Whoops ^^. Sorry for my mistake.
Your proof for case 1 and 2 too is wrong. For example, if $$$p = 19/2, r = 6$$$ then $$$S$$$ is still integer.
Play with, $$$A = \frac{abc}{4R} = \sqrt{s(s - a)(s - b)(s - c)} = rs$$$
Actually I have thought a lot about those formulas. But still ended up stucked :<. Could you show us more hints or something like that? Thanks a lot.
I just can prove that 'a' must divide 8 and the area must be an even number.But I don't know if it was efficient:< (trying to prove that the case having one edge is even and the 2 others are odd, and 'a' is the even one)
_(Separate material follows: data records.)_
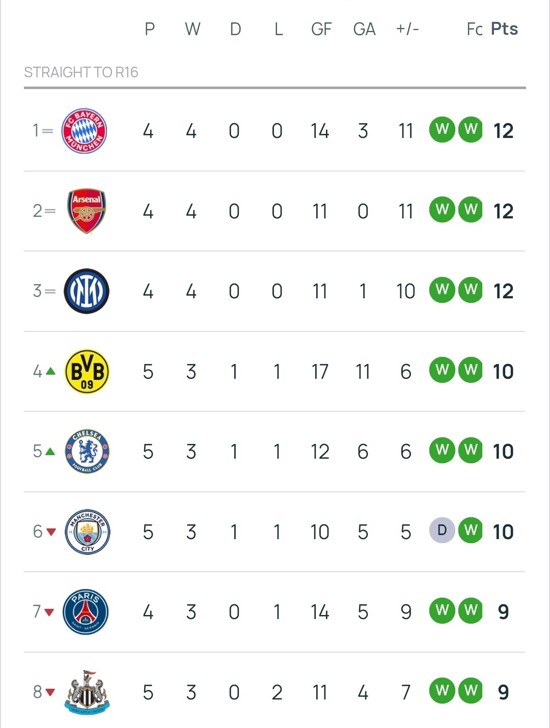The image size is (550, 728).
Task: Click the GA column header
Action: (364, 29)
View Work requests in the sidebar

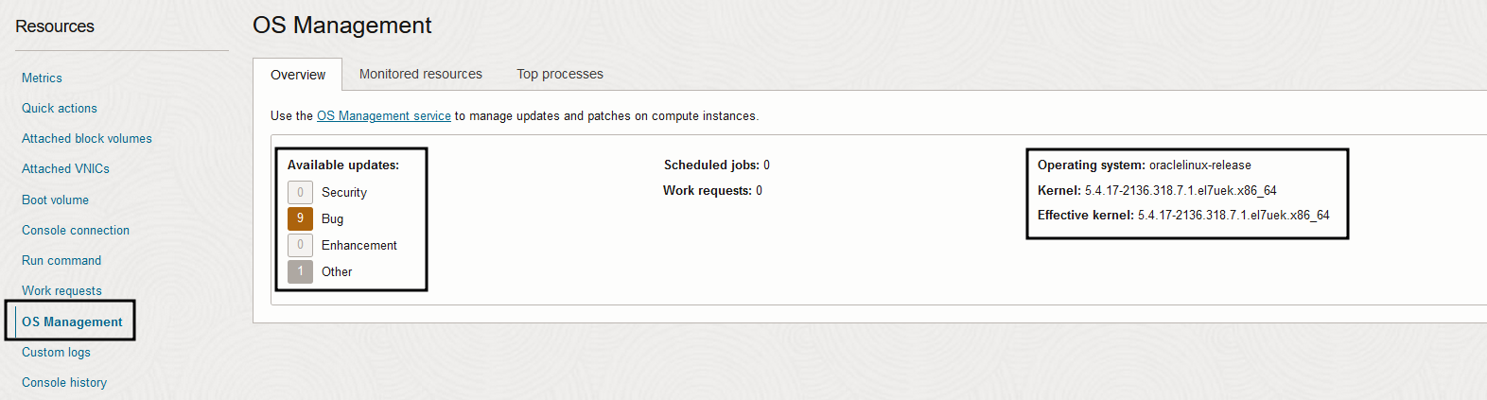61,291
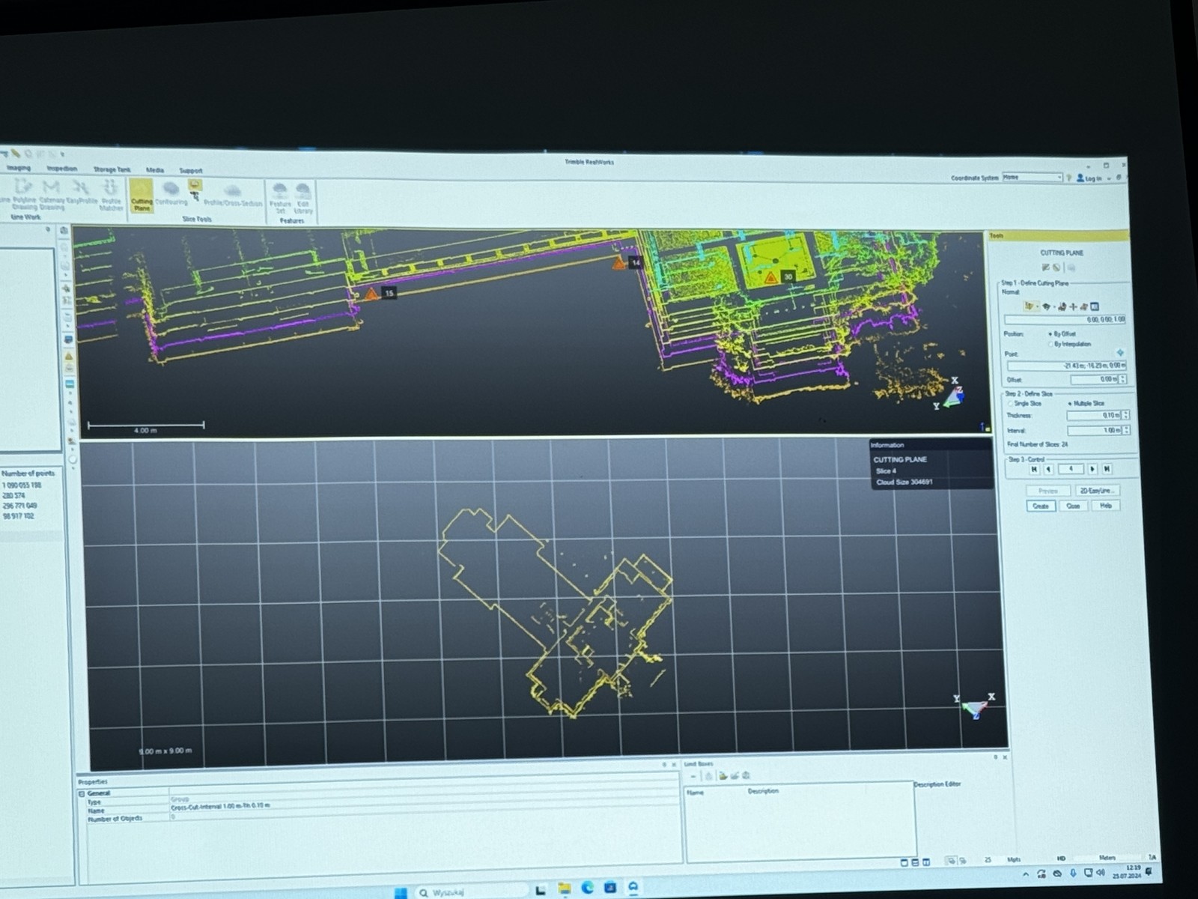Image resolution: width=1198 pixels, height=899 pixels.
Task: Click the pick point icon beside Point
Action: [1120, 352]
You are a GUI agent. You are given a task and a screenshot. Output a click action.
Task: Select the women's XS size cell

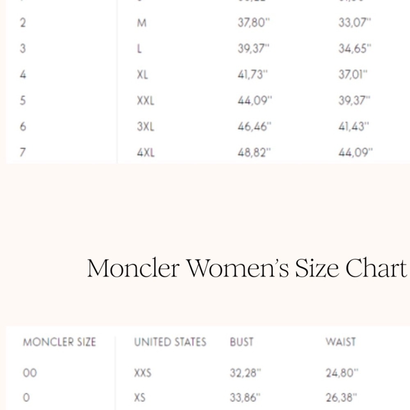click(x=140, y=398)
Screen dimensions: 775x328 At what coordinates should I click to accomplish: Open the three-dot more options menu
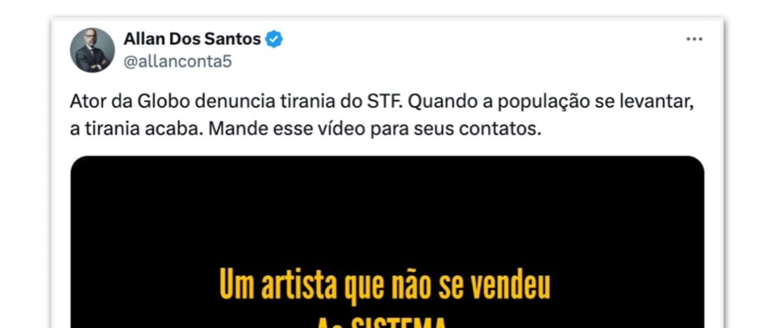(694, 39)
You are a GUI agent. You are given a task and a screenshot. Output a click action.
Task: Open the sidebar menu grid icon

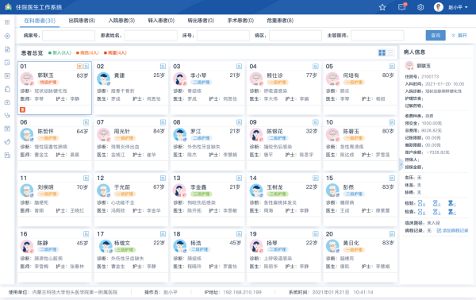7,22
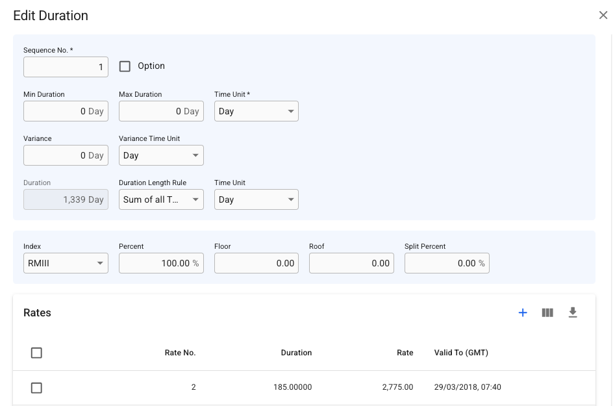Click the plus icon to add a rate

coord(523,313)
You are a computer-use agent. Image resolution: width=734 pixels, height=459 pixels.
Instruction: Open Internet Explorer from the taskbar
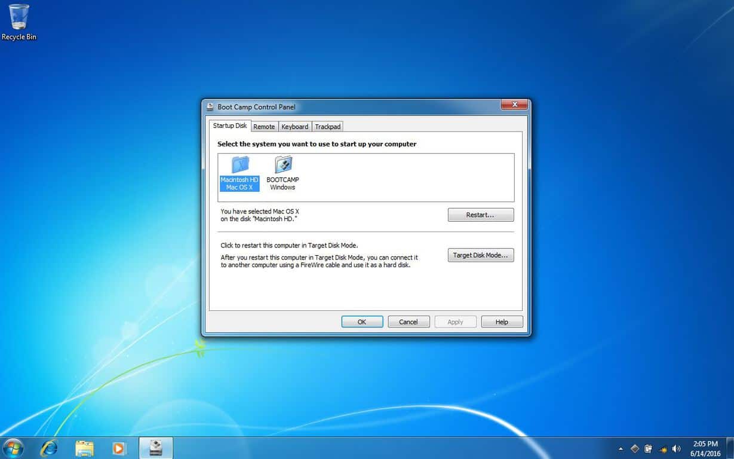click(x=48, y=448)
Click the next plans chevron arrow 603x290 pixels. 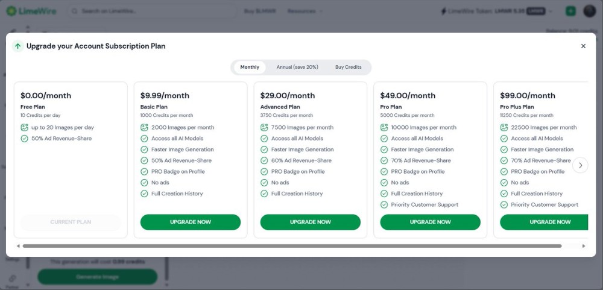(580, 165)
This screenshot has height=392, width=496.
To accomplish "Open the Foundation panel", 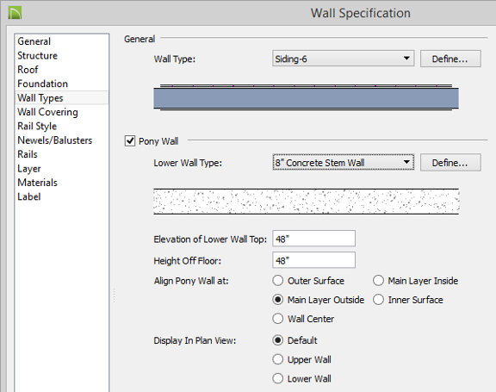I will 42,84.
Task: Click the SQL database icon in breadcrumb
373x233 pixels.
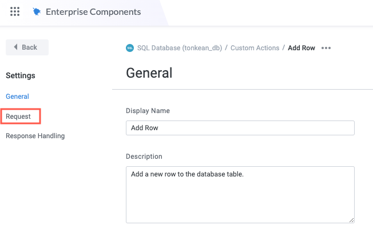Action: tap(130, 48)
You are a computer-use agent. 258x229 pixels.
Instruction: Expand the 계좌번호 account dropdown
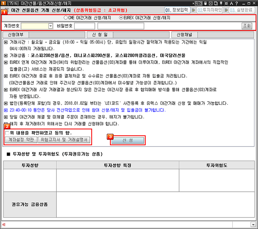(x=50, y=26)
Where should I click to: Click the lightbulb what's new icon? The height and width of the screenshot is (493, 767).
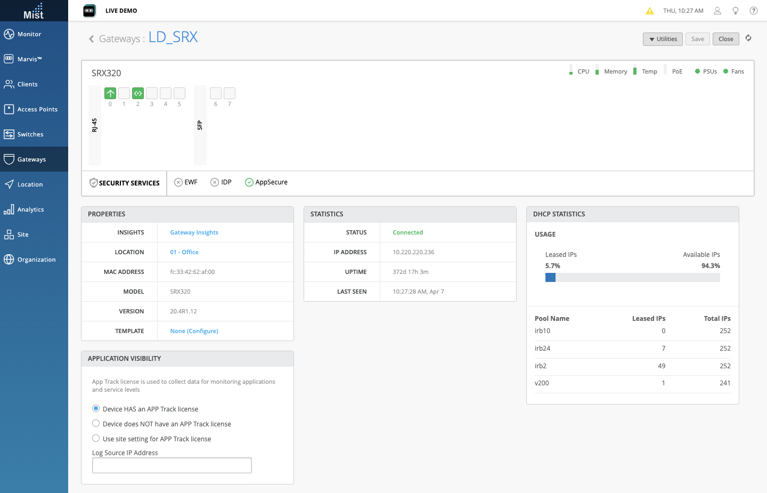pyautogui.click(x=736, y=11)
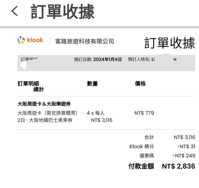
Task: Click the 大阪周遊卡（需兌換實體票） item description
Action: [x=50, y=113]
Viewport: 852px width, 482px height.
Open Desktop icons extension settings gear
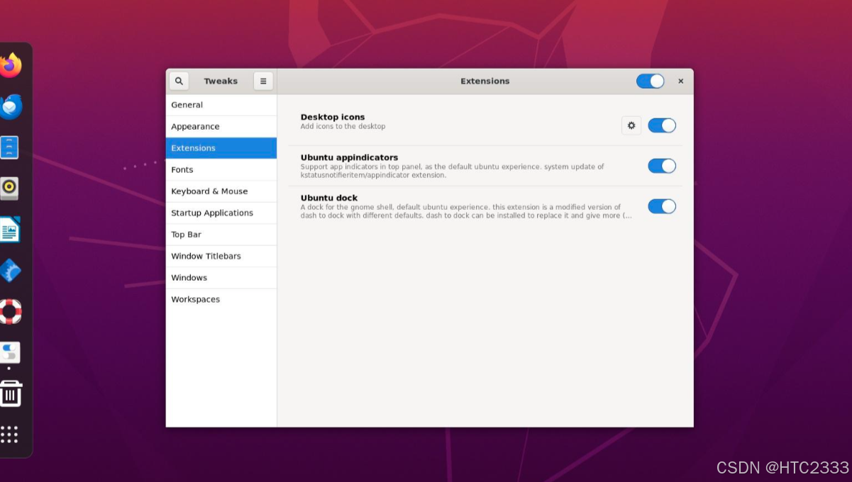click(631, 125)
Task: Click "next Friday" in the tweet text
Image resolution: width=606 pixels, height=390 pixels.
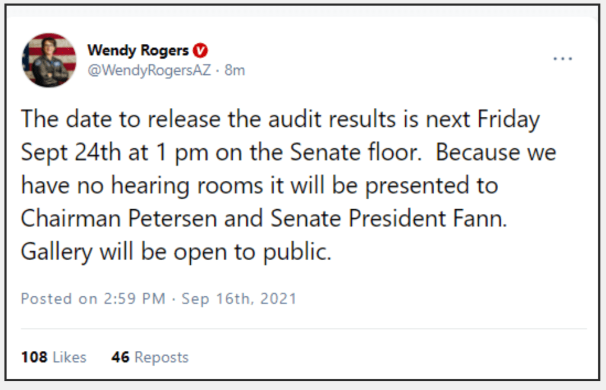Action: 486,120

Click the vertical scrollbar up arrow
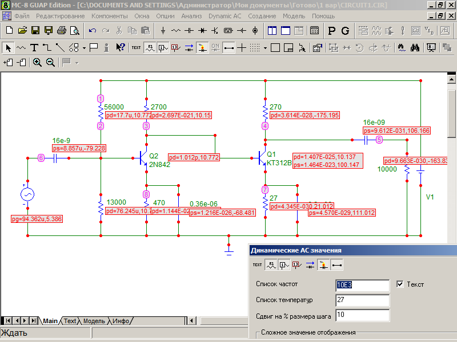(x=451, y=79)
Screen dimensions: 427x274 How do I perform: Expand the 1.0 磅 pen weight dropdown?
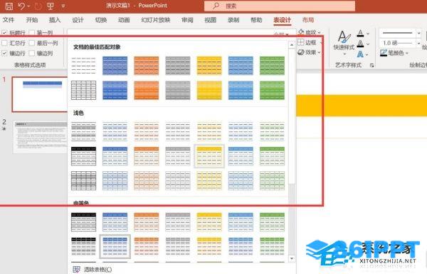[419, 43]
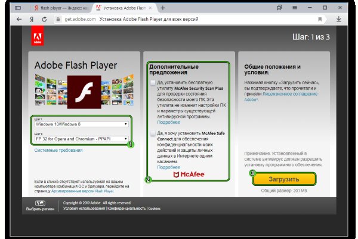The width and height of the screenshot is (358, 239).
Task: Open the Системные требования link
Action: coord(58,150)
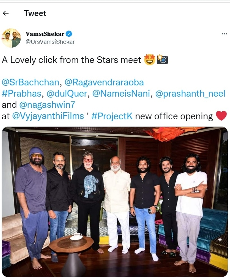Viewport: 230px width, 277px height.
Task: Click the VamsiShekar display name
Action: (45, 34)
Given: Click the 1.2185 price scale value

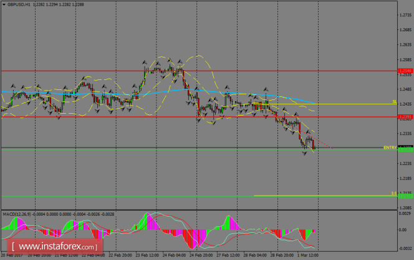Looking at the screenshot, I should [405, 179].
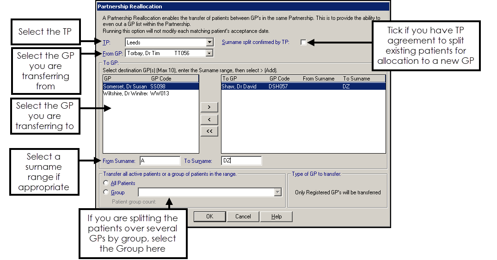Click the From Surname input field
Viewport: 497px width, 260px height.
coord(160,161)
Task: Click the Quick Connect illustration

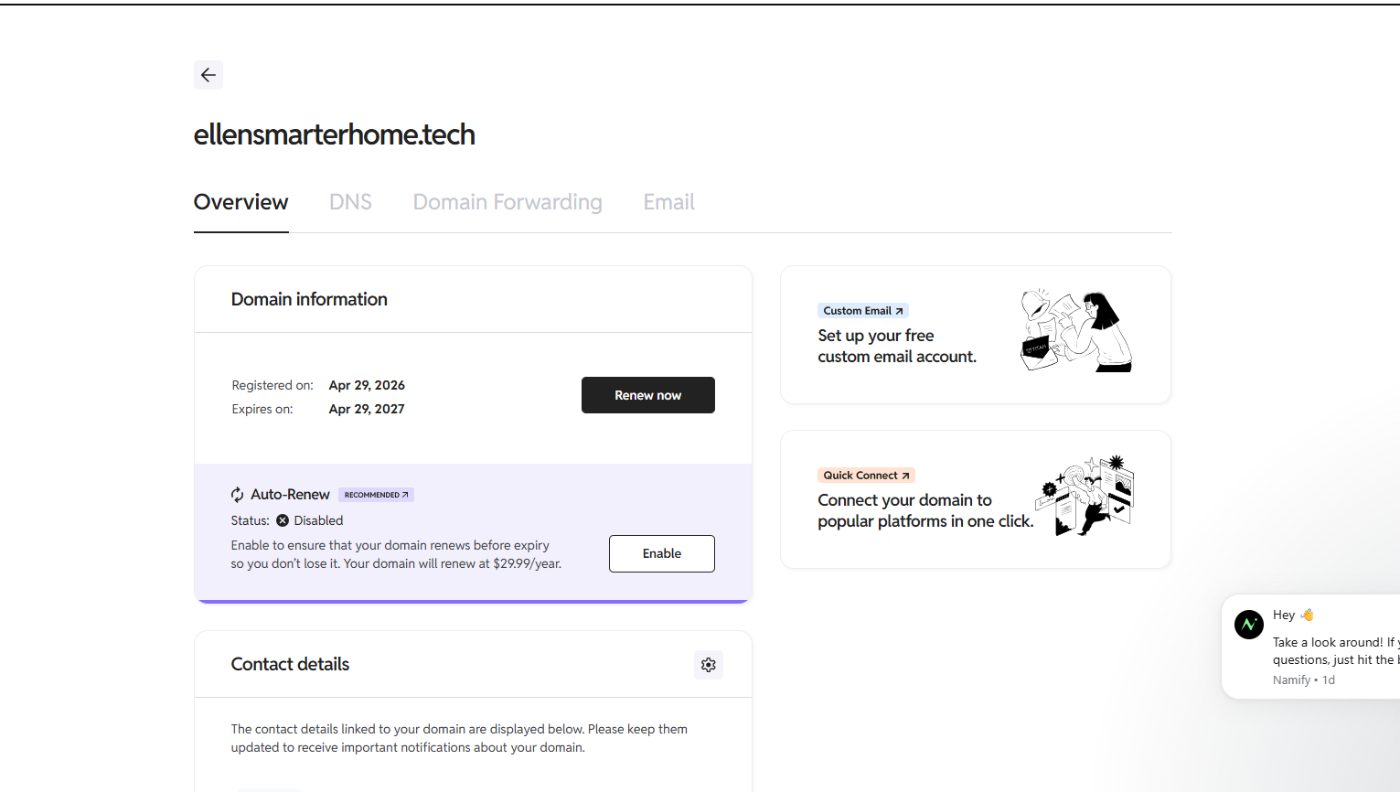Action: (x=1085, y=496)
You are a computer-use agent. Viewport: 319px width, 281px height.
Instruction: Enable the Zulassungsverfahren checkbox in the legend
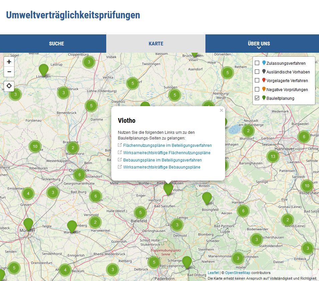(257, 63)
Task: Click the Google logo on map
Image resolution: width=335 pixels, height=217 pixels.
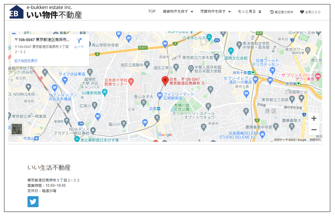Action: pos(165,135)
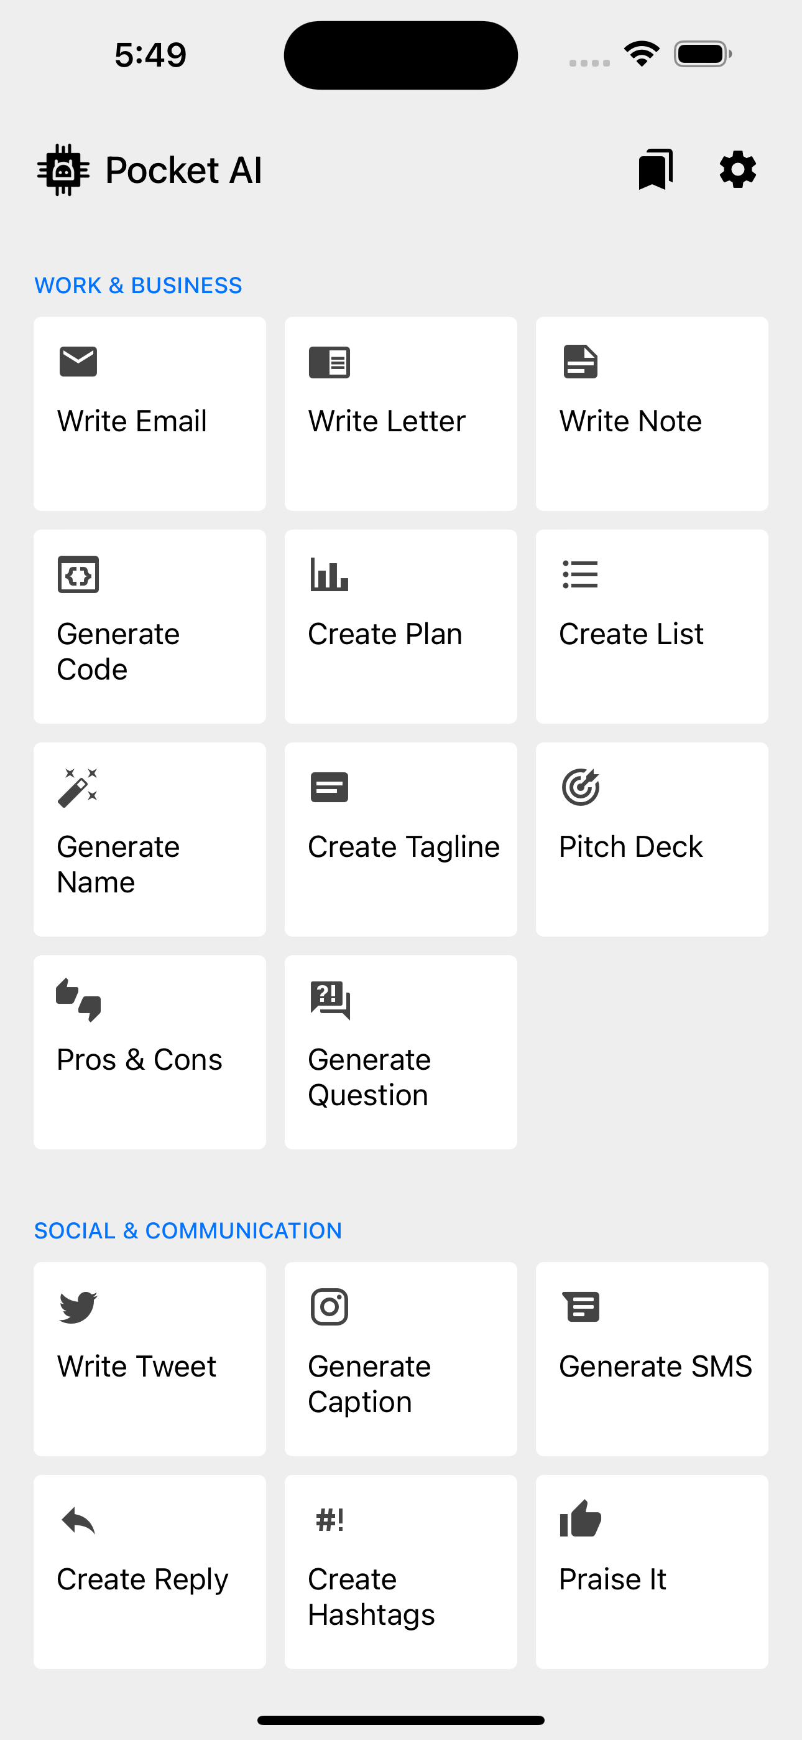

Can u send me your proof :< It takes me my whole yesterday evening
Could you help us :< ?
We have $$$r^2 s = (s - a)(s - b)(s - c)$$$, putting $$$s = P/2$$$,
$$$4 * r^2 P = (P - 2a)(P - 2b)(P - 2c)$$$, if P is odd then RHS is odd but, LHS is even. Hence contradiction.
If $$$s$$$ is even then we're done, otherwise let's consider the case when $$$s$$$ is odd.
$$$r^2 s = s^3 - (a + b + c)s^2 + (ab + bc + ca)s - abc$$$
$$$r^2 s = s^3 - 2s^3 + \frac{( (a + b + c) ^2 - (a^2 + b^2 + c^2))}{2} s - 4Rrs$$$
$$$r^2s = s^3 -\frac{a^2 + b^2 + c^2}{2}s - 4Rrs$$$
$$$r^2 = s^2 -\frac{a^2 + b^2 + c^2}{2} - 4Rr$$$ -----equation 1.
If all $$$a, b, c$$$ are even then, put $$$a = 2x, b = 2y, c = 2z$$$
making $$$Rr = \frac{2xyz}{x + y + z}$$$, thus $$$Rr$$$ is even, hence the only value of RHS modulo 8 in equation1 is either 3 or 5 none of which is possible. (Using the fact that square of any odd number leaves remainder 1 on dividing by 8).
I forgot the proof that I had. I will finish it later.
If s is even, how, i can prove that s is even why you're trying to consider the case in which s is odd, bro?
We assume that $$$s$$$ is not even, i.e, $$$s$$$ is odd, and arrive at contradiction.
Have you remembered it back yet?